Campbell analyses the strategic calculations of the French government, who have been the most vociferous advocates of military action:
In a society where the impact of the economic recession was taking its toll on French workers and with protests all over the country, Sarkozy was championing anti-immigrant sentiments and claiming that French involvement in Libya was to prevent a flood of Africans from crossing the Mediterranean Sea. Sarkozy is facing re-election in the coming year and is setting out a robust domestic and foreign policy based on xenophobia and French imperialism in Africa and the Middle East.
France under Sarkozy watched and seethed as Gaddafi supported a robust African Union while opposing the Mediterranean Union. When the Tunisian revolution removed the Ben Ali family, the political leadership was caught on the wrong side of history by promising early to send reinforcements to crush the revolution. Conservative and counter-revolutionary forces in France represented the revolution in North Africa as the openings of floodgates of immigrants from Africa in order to counter the inspirational images and lessons that were coming from Tahrir Square. When the rebellion in Libya exploded seven days after the departure of the Mubarak family, France jumped in to support the rebellion and was the first and only country to recognise the government in the east.
Campbell concludes by arguing that the bombing campaign threatens to end with the partition of Libya. He outlines the alternative solutions that had been painstakingly constructed before the rush to war by the main powers:
The Peace and Security Commission of the African Union did not retreat but worked patiently to deliver an alternative to the NATO military campaign that led to the (permanency of the military stalemate between the forces of Gaddafi and those of the Transitional National Council in reality) de facto partition of Libya. Initially when the rosy images of NATO military missions were being sold to the world, the forces of NATO opposed the request of the African Union to fly into Libya to mediate.

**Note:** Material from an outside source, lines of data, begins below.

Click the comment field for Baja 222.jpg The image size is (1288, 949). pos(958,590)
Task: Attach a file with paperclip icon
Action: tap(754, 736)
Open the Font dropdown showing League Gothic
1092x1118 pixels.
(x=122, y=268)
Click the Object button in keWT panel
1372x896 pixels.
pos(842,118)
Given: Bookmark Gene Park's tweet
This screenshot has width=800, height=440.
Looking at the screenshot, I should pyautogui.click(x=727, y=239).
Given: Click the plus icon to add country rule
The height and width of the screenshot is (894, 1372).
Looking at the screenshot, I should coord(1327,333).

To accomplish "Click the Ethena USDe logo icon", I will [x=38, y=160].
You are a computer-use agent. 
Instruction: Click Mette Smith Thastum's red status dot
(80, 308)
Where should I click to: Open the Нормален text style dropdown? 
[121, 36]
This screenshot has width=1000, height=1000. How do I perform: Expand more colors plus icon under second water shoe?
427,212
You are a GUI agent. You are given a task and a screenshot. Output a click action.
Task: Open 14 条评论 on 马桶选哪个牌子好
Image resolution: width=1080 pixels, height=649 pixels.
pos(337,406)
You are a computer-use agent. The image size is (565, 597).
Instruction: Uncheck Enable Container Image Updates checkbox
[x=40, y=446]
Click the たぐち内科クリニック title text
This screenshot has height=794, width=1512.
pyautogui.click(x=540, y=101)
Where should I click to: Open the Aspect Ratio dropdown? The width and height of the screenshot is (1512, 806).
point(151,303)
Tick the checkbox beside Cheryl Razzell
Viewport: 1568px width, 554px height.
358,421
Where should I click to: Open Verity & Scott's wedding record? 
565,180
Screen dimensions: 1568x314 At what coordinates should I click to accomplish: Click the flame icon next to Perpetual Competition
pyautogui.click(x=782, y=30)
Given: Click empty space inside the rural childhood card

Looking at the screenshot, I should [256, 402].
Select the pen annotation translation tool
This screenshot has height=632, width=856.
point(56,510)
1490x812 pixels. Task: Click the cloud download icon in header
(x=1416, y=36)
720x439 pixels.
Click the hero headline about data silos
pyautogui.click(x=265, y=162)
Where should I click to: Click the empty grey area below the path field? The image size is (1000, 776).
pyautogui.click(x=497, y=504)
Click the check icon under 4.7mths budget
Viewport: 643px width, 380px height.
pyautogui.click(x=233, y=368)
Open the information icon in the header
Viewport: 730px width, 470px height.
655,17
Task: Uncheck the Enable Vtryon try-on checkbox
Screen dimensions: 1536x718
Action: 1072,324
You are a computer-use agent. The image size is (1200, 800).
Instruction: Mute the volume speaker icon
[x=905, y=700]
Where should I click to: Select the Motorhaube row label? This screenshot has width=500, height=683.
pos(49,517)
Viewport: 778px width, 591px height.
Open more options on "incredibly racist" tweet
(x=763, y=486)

However, as the partitioning became clearer with the implications for creeping war, sections of the US National Security Council overrode the objections of France and gave permission for the AU mission to fly to Libya. This they did on 10 April 2010. At once, the Libyan leadership that had been desperate in the hour of isolation accepted the African Union plan. The plan called for: The cessation of hostilities, stoppage of the aerial bombardment of Libya, opening of safe corridors for delivery of humanitarian aid and talks between Libyan authorities and the rebels.
The roadmap had been drawn up following a meeting Saturday 9 April in Nouakchott, Mauritania, after which the delegation proceeded to Libya. The delegation included presidents Jacob Zuma of South Africa ,Denis Sassou N’Guessou (Congo), Amadou Toumani Toure (Mali), Mohamed Ould Abdelaziz (Mauritania), Ugandan Minister of Foreign Affairs Henry Okello Oryem, AU Commission Chairman Jean Ping, and the AU Commissioner for Peace and Security, Ramadan Lamamra. After discussions in Tripoli, the delegation flew to meet the leaders of the Transitional National Council in Benghazi. The political leaders of the rebellion rejected the African Union saying it did not meet their basic demand that Muammar Gaddafi, his sons and his inner circle leave immediately. These same leaders did not demonstrate what mechanisms other than Western military involvement that they were going to mobilise to ensure the immediate departure of Gaddafi and his lieutenants. The French press gave publicity to this rejection as France continued to be the only state that gave diplomatic recognition to the Transitional National Council.
Visit ZNet to read the article in full.
A Revolutionary Moment in the USA
Horace G. Campbell
An essential guide to the new political moment indicated by the new networks created in Barack Obama’s revolutionary election campaign.
“This book helps us recognise that we are living in a revolutionary moment. … We need to develop new consciousness … and become active in new political sites where people are creating a participatory democracy in struggles for life, education, health and community.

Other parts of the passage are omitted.